Being Authentic

As I was contemplating what I wanted to write about this week, I kept coming to a brick wall. I have loads of ideas and tons that I want to share, but for whatever reason, I feel stumped on what direction to go. 

So that is what I will start with since that is what is showing up for me. I don’t know about you, but sometimes I try to force myself to be something that I’m not always feeling at the moment. I’ve heard the word authentic so much lately. Be authentic. Use your authentic voice. And I let this run through my mind, and I get on board with that statement and think being authentic is important. But what does that even mean? How do we know when we are authentic? Maybe that’s why I’m feeling a bit of the writer’s block right now. I could comfortably sit down and have a conversation with you, and I’m sure words would flow smoothly and effortlessly, but to sit down and write feels challenging this time. 

I feel like being authentic is when you say what you are feeling. To clarify, I’m not saying to share in a way that is pointing fingers at someone. It’s being vulnerable in admitting to not knowing something or being emotionally charged by an outside situation. Trying to say, do, or be something just for the sake of making someone else feel comfortable doesn’t feel authentic to me. And I believe we are in this transition in our society where we are shifting from the 'Age of Information' to the 'Age of Authenticity.' If you are highly sensitive and in tune with others then you can probably sense when someone is bullshitting you. I know I pick up on those vibes and it has me not fully trusting what they are saying. For myself, I feel that I’m always aiming to be as authentic as possible but also know I’m a people pleaser and don’t want to upset anyone. So, I tend to err towards the side of safety versus saying what I really feel or think. I hold back. I stifle my voice. I share a little bit but not the whole story. 

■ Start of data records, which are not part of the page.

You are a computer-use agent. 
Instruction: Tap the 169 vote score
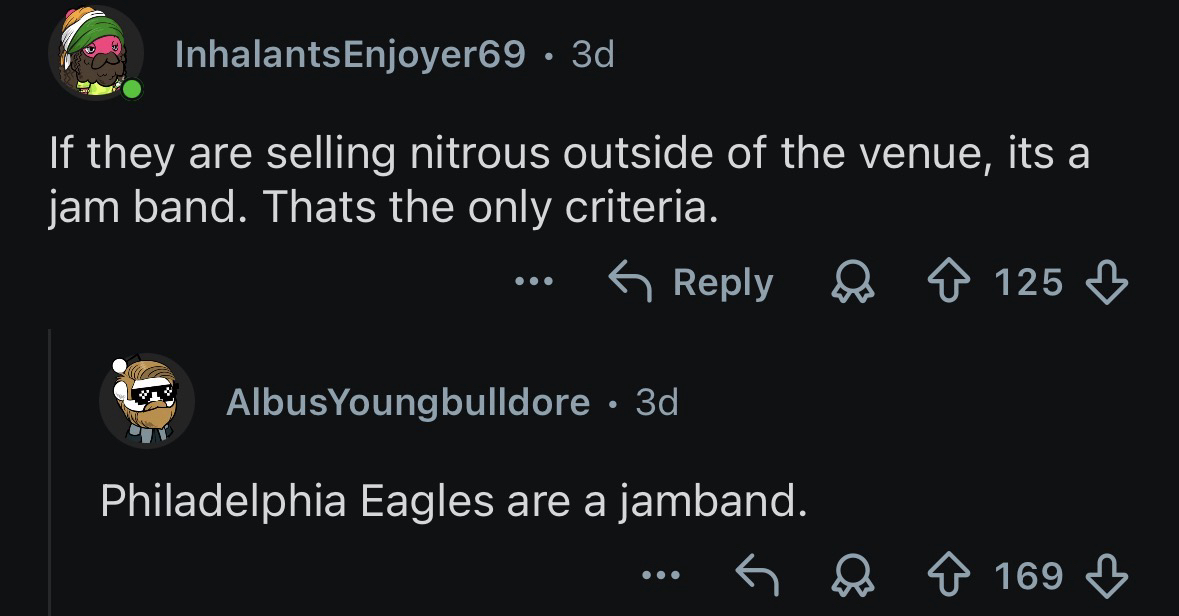(x=1030, y=575)
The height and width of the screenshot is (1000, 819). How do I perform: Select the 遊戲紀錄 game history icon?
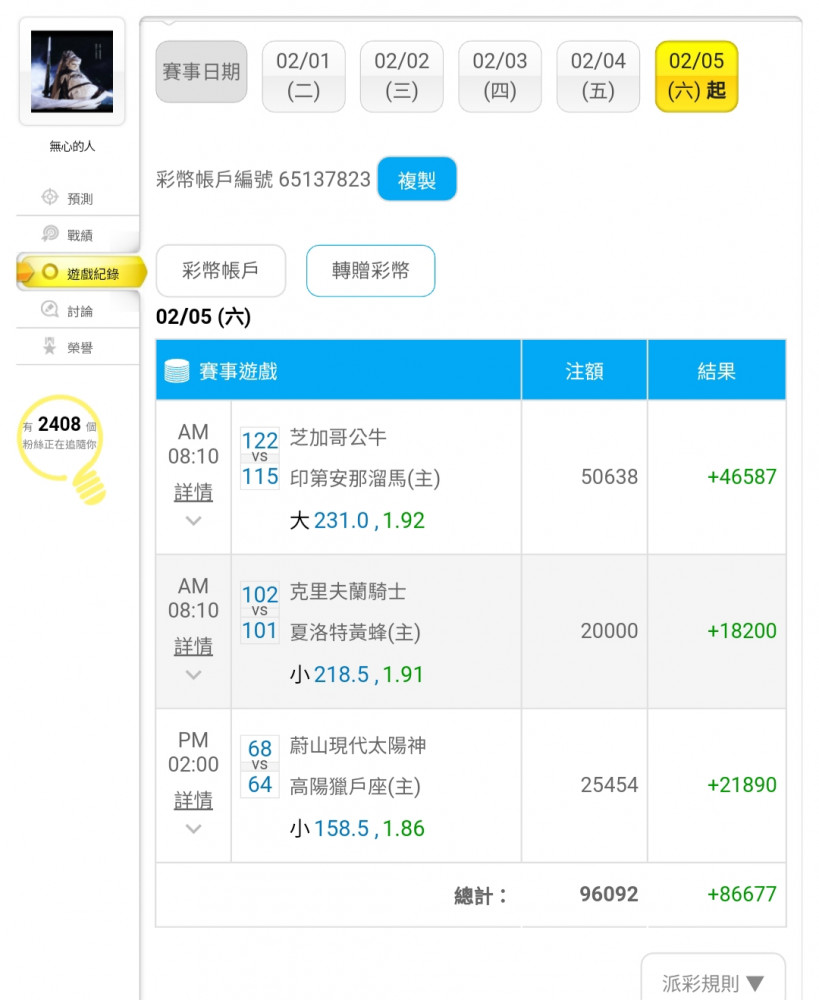50,272
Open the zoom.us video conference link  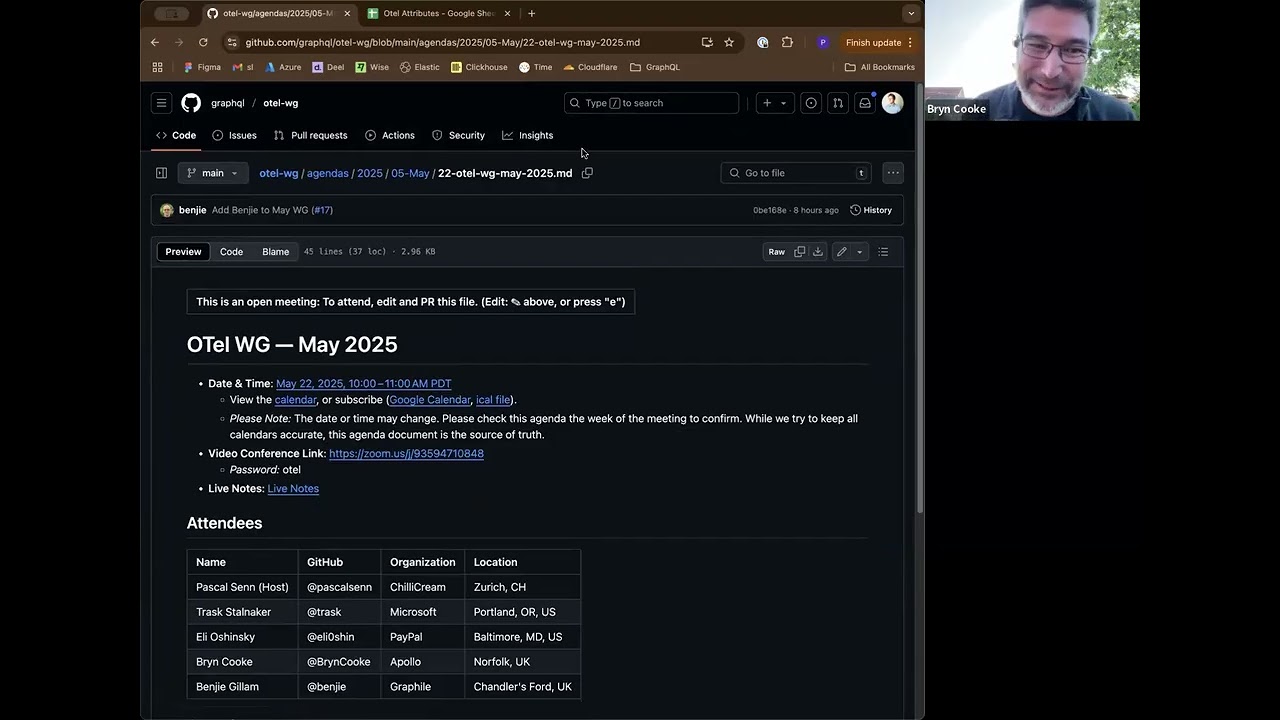click(406, 454)
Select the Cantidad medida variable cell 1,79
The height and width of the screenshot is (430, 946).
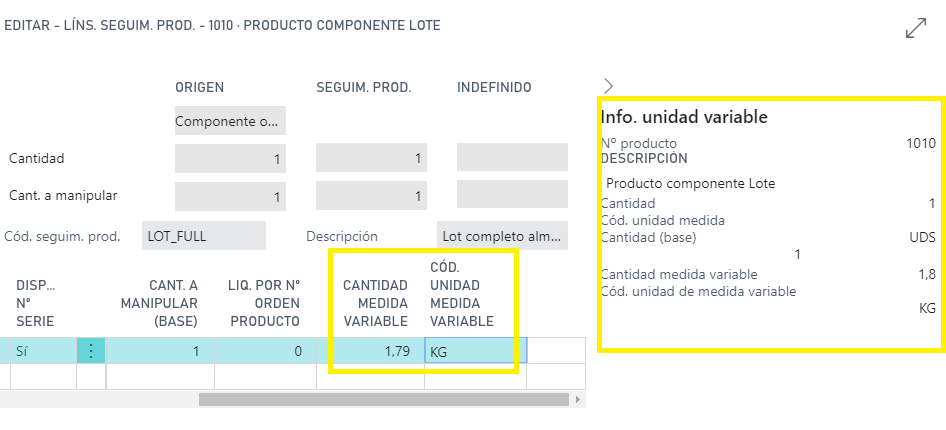pyautogui.click(x=370, y=350)
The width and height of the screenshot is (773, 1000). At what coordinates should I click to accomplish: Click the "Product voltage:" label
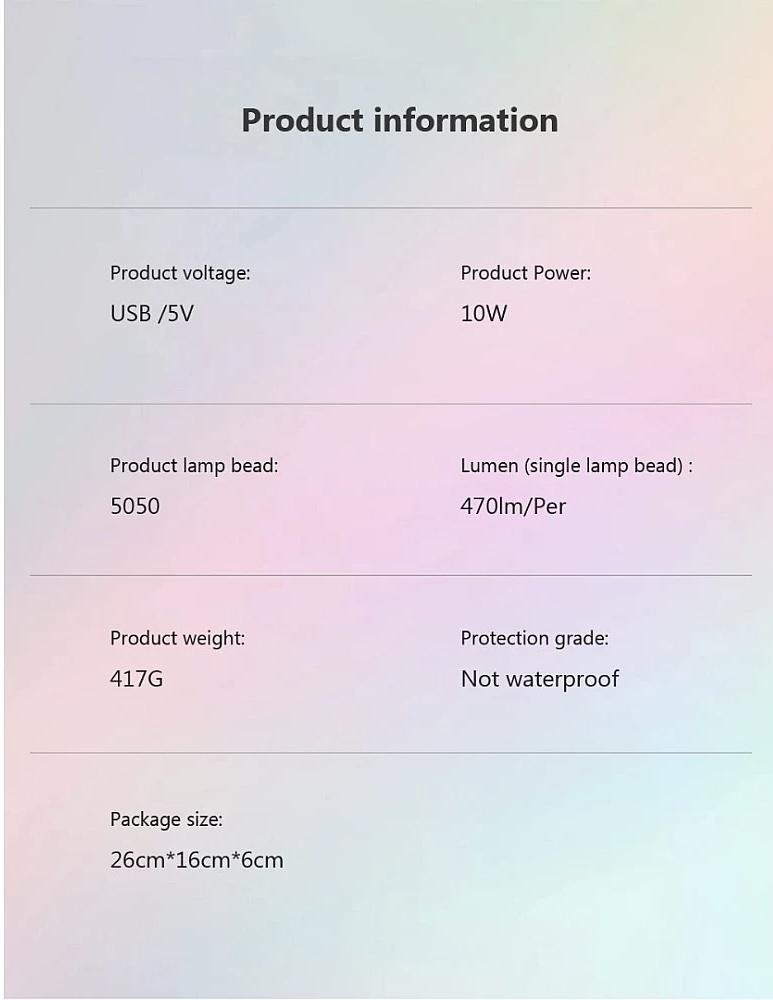tap(180, 273)
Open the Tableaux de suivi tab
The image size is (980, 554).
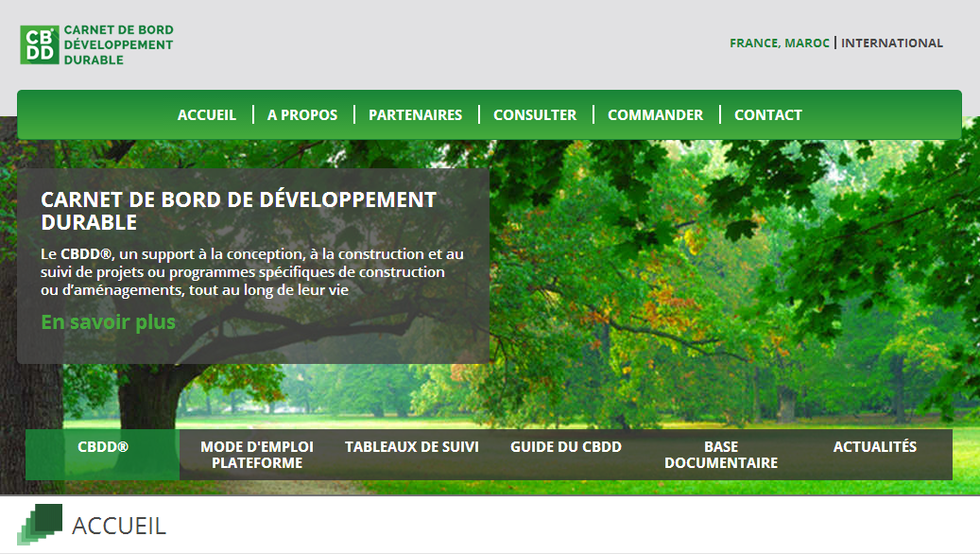tap(412, 447)
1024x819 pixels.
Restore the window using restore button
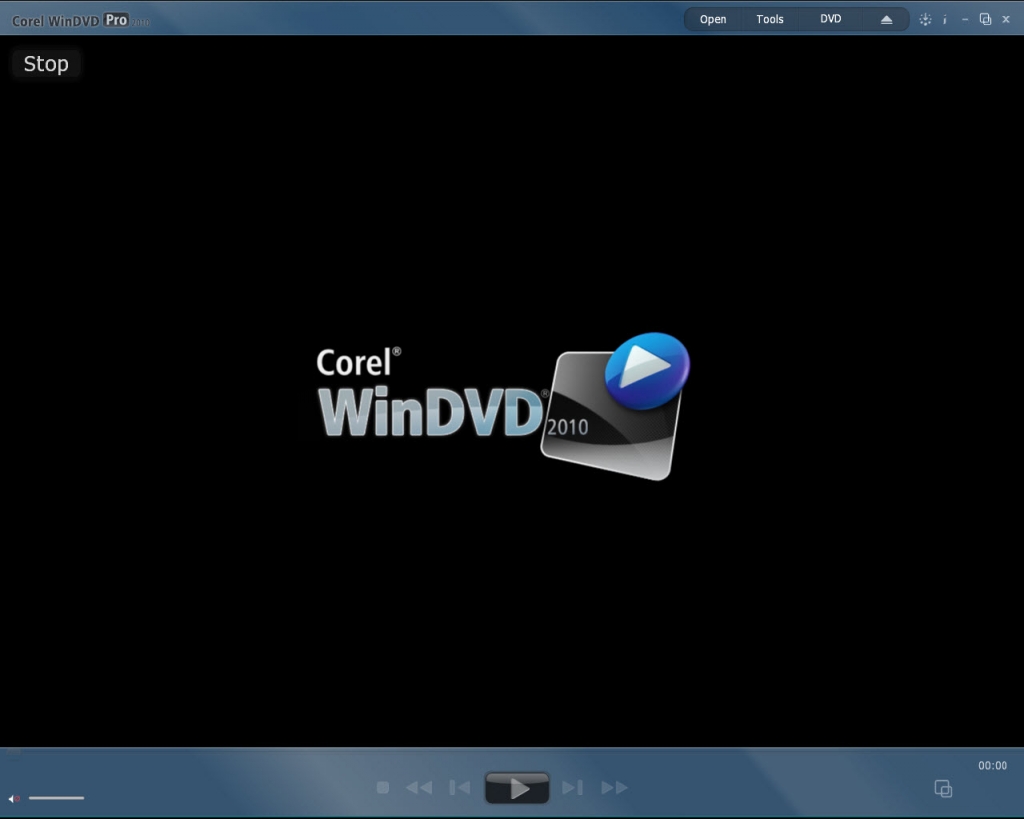point(985,19)
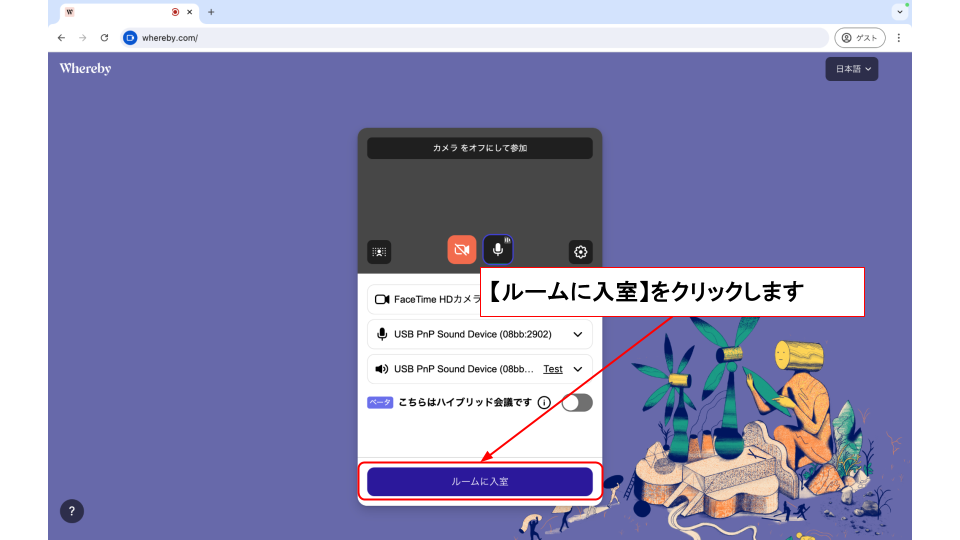Click the ルームに入室 button
The image size is (960, 540).
(x=479, y=481)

So, this week instead of sitting down and forcing myself to write something that would still have value to it but not feel super-aligned with, I’m opting to be real in my process to share with you. This week I’m feeling tired and unmotivated and want to take the pressure off of me to write something packed full of tips and tricks. Sometimes we need to stop. Take deep breaths and maybe take a nap. Because as beautiful as life can be, there are also those challenging times. Sometimes the happy and hefty times happen simultaneously. Honoring ourselves in those moments with something that feels lighter is the next step. So, I’m going to take a nap because napping feels like the most nurturing thing I could do for myself right now. 

If you are finding yourself feeling overwhelmed and not sure what to do - let this be your permission slip to do something loving and light for yourself. You deserve it.